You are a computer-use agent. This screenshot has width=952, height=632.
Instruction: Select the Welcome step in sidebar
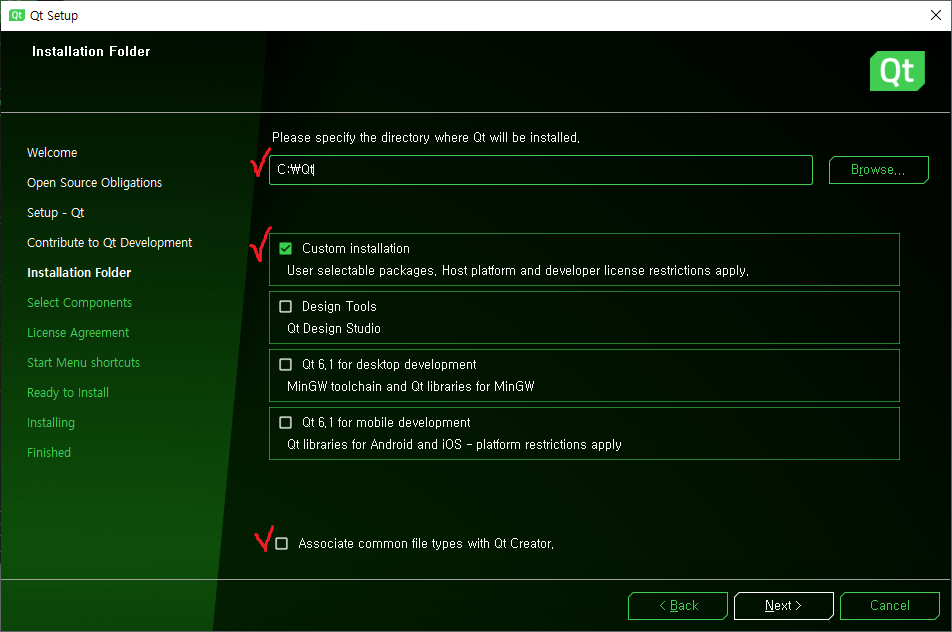(52, 153)
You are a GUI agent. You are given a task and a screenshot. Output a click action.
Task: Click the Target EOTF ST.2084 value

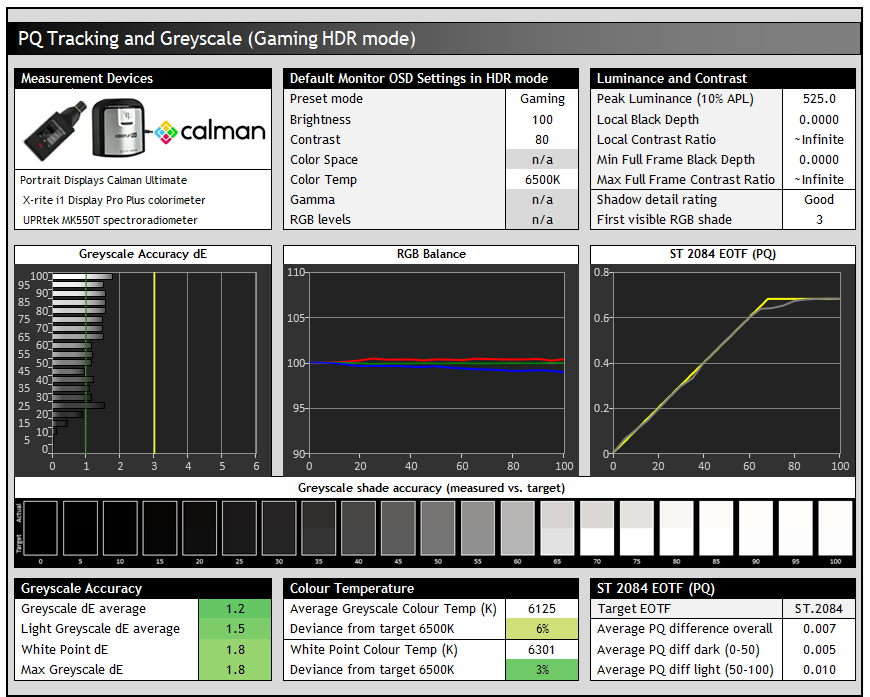[x=819, y=609]
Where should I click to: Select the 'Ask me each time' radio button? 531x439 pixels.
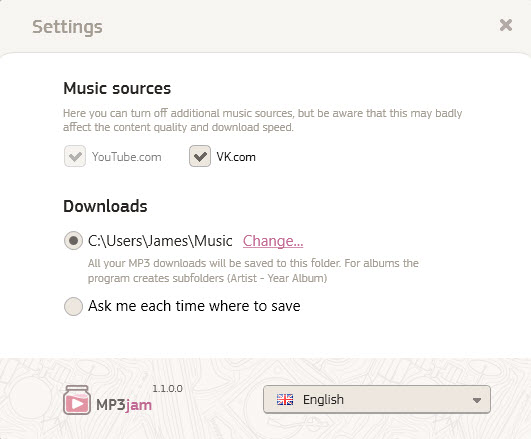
·····
Reproduce all entries above exactly, minus the images.

You are a computer-use agent. This screenshot has width=952, height=632.
Instruction: Select the Welcome step in sidebar
(52, 153)
You are a GUI agent. You are given a task and a screenshot. Output a click action.
Task: Click the Target EOTF ST.2084 value

[x=819, y=609]
Where should I click to: Select the 'Ask me each time' radio button? 531x439 pixels.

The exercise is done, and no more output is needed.